Cancer, she said, takes an enormous emotional and psychological—as well as physical and financial—toll. And providing an opportunity for cancer patients to get to and from their treatments in privacy and comfort, safe from the potentially germ-infested environment of commercial airports and planes, resolves a major source of stress for these patients.
“What I heard over and over and over again was twofold: ‘How am I going to pay for this treatment and how am I going to get to one of these two treatment centers?”
A quarter of a million people have to travel for treatment every year. Many of these have compromised immune systems. And they feel bad. The rigors of travel, the risks of sitting next to someone who might also be sick, are too much for them. But their travel doesn’t just benefit them, according to Russo.
“Getting people to clinical trials and specialized care where they receive top treatment moves the science forward. Getting people cutting-edge therapies at places like Mayo Clinic and Johns Hopkins actually helps us find the answers to some really pressing questions about the disease.”
Facilitating these goals means that her schedulers have to have exceptional bedside manner to be able to work compassionately with patients, but they also have to be able to set boundaries. And they have their own unique set of problems to solve for patients.
“The ideal time frame is a week, but we have turned things around in as short as 12-24 hours,” she describes. Her schedulers have to call the patient’s doctor to ensure they can board the plane on their own, that they’re not on oxygen or an IV, and that they’re safe to fly. Schedulers must also verify that the patient actually has an appointment when and where they say they do and they have to prep the patient with the rules—like no alcohol on the plane, even if it’s offered.

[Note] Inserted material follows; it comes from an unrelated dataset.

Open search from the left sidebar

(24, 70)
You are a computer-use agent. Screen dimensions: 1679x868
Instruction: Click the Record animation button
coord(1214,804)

CAN works with more than 500 organizations, Russo said, and she’s impressed by the skills of their schedulers and dispatchers.

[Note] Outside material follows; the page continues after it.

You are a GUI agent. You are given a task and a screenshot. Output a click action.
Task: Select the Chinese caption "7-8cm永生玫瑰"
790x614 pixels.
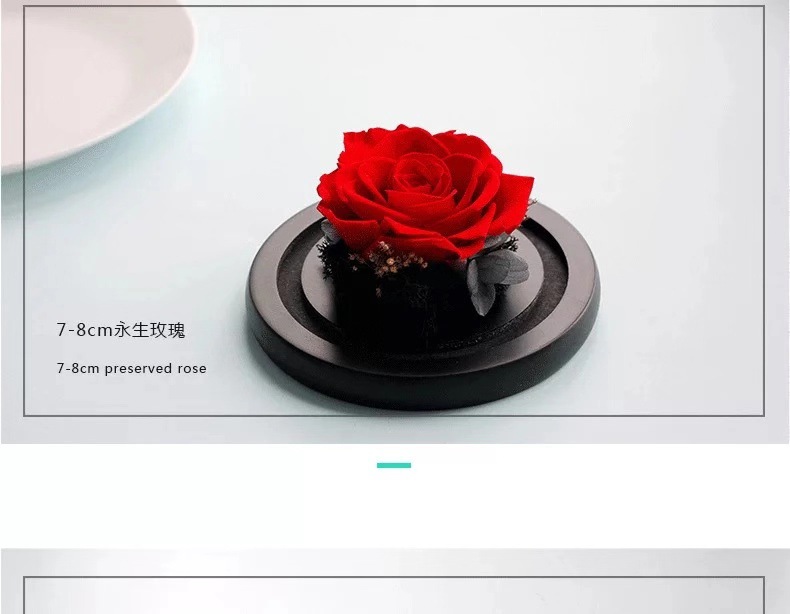pyautogui.click(x=121, y=330)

“The most important skill is truly the attention to detail,” she states, “to make sure they know everything about that plane and everybody who will be on that plane. They’re handling everything from ground, to meal service, to the manifest, to the flight plan—strategizing and being creative in real time.”
The Risk of Invisibility
The breadth of skills and the range of expertise schedulers and dispatchers bring to the table are undeniable. Whether working in corporate offices and ensuring top-level executives arrive for key meetings on-time and refreshed—ready to tackle the big priorities ahead of them—or helping patients facing devastating illnesses get the care they need, these travel handlers possess an extraordinary arsenal of resources, even if most of the world isn’t aware they exist.
There may be satisfaction in working behind-the-scenes and flying under-the-radar, but there’s risk as well. When something goes wrong in the world of scheduling and dispatching, the impact is felt immediately and negative repercussions often ensue. Yet when things go right, the work of these teams can feel practically invisible. Without awareness into the way these unsung heroes control myriad details to keep trips running smoothly, the importance their critical role plays risks being diminished—and credit may not always be given where credit is due.